The severity of clinical disease in animals recently infected with Anaplasma phagocytophilum (the cause of tickborne fever [see Tickborne Fever]) is markedly increased, presumably because of the immunosuppressive effect of this organism. The accompanying pathology may be complex and associated with secondary bacterial and mycotic infection, accounting for the high mortality experienced when naive flocks are introduced to tick-infested pasture.

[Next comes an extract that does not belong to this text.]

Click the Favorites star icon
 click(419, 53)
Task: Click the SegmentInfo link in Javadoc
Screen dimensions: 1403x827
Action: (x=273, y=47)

No specific gross lesions are present, although secondary pneumonia may develop. Histologic examination of the CNS usually shows a nonsuppurative polioencephalomyelitis with lesions predominantly in the brain stem.

Diagnosis:

The disease normally is seen only in animals that have had access to tick-infested pasture; however, the variable clinical picture necessitates differentiation from other conditions that cause locomotor or neurologic dysfunction. Confirmation is by histologic examination of the brain, virus detection in CNS tissue, and serology. As much of the brain and brain stem as possible should be fixed in formaldehyde solution (10% in saline), and sections examined for the characteristic lesions, which can be useful in reaching a presumptive diagnosis. Diagnosis is confirmed by immunohistochemistry using an appropriate monoclonal antibody. For routine diagnosis, virus isolation is now seldom undertaken and has been replaced by reverse transcriptase PCR. This requires a piece of brain stem to be collected into virus transport medium and dispatched to a suitable diagnostic laboratory. Measurement of serum neutralizing and hemagglutination inhibition antibodies also can help reach a diagnosis and for surveys. The presence of IgM antibody in cattle and sheep serum, detected by the hemagglutination inhibition test, provides good evidence that the animal was infected within the preceding 10 days.

Treatment and Control:

No specific treatment is available, but nursing, hand-feeding, and sedation may be helpful. An inactivated, tissue culture–propagated vaccine is available and has successfully protected sheep, cattle, and goats. A single injection induces an antibody response that provides protection for <2 yr. Colostrum from the vaccinated ewe prevents infection of lambs in their first months. Generally, all animals to be retained for breeding are vaccinated at 6–12 mo of age. Use of insecticidal dips to protect against exposure to ticks generally is inadequate, although pour-on preparations reduce exposure, and their systematic use may effectively reduce the abundance of ticks and prevalence of virus infection.

Zoonotic Risk:

Louping ill virus infection of people can cause severe encephalomyelitis. Symptoms are biphasic; the initial, flu-like symptoms are replaced 4–5 days later with signs of encephalitis. People become infected through the bite of infected ticks or through contact with infected carcasses, sharp instruments, or aerosol. Only a few cases of natural transmission have been reported, most occurring in laboratory workers. Those engaged in the diagnosis or research of this virus should be vaccinated with a human vaccine against tickborne encephalitis virus. Because goats can excrete high titers of virus in their milk, goats kept for milk production in endemic areas must be vaccinated.